С приходом людей, вовлеченных в схватку за Африку, все переменилось. Это уже не были одиночки, «в сотворении (их) участвовала вся Европа». Они сосредоточились в южной части континента, где встретили буров — отколовшуюся от голландцев группу, почти позабытую Европой, но теперь оказавшуюся как бы естественным введением в проблемы новой среды обитания. Реакция на эту среду излишних людей во многом определялась опытом этой единственной европейской группы, которой когда-либо хоть и в полнейшей изоляции, но приходилось жить в мире черных дикарей.
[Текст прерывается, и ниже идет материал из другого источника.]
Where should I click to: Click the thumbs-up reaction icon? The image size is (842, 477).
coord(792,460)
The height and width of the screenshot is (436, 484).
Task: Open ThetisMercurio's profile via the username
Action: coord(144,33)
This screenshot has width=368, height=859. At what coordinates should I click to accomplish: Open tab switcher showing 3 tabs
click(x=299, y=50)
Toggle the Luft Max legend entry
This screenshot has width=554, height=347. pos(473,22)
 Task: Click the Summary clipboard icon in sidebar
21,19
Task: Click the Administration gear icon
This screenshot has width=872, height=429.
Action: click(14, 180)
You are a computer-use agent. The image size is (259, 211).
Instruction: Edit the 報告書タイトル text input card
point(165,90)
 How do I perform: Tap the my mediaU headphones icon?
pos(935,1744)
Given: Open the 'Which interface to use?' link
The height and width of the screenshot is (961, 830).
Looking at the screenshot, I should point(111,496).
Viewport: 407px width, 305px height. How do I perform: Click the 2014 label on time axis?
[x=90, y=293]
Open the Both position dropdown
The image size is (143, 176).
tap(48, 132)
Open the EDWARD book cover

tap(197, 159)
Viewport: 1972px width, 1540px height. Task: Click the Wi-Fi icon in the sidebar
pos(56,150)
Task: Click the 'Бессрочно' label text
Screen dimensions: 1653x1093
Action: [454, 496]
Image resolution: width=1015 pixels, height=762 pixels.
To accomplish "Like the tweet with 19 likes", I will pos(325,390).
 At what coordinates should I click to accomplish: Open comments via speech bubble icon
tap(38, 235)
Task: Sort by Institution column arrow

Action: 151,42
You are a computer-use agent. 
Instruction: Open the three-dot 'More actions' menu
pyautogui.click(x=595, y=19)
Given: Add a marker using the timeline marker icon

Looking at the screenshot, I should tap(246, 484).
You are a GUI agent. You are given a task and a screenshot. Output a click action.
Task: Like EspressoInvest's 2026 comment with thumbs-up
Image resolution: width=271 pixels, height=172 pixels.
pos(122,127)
Буры ведут свое происхождение от голландских поселенцев, обосновавшихся в середине XVII в. в районе мыса Доброй Надежды и обеспечивавших свежими овощами и мясом суда, следовавшие в Индию. За ними последовала в следующем веке лишь небольшая группа французских гугенотов, так что только благодаря высокому уровню рождаемости эта маленькая, отщепившаяся от голландской нации группа превратилась в отдельный народец. Полностью выключенные из потока европейской истории, они вступили на путь, «которым лишь немногие нации шли до них, и едва ли какая-нибудь шла с успехом».[406]
В развитии бурского народа играли особую роль два главных материальных фактора: чрезвычайно плохая земля, которую можно было использовать лишь для экстенсивного скотоводства, и очень многочисленное черное население, организованное в племена и ведущее образ жизни бродячих охотников.[407] Плохая земля делала невозможным тесное соседское расселение, так что голландские переселенцы-крестьяне не смогли следовать сельским формам организации, принятых у них на родине. Большие семьи, отделенные друг от друга широкими пустынными пространствами, были вынуждены объединяться в своего рода кланы, и только постоянная угроза со стороны общего врага черных племен, далеко превосходящих численностью белых поселенцев, сдерживала эти кланы от активной борьбы друг с другом. Решением двойной проблемы — отсутствия плодородия и многочисленности туземцев — было рабовладение.[408]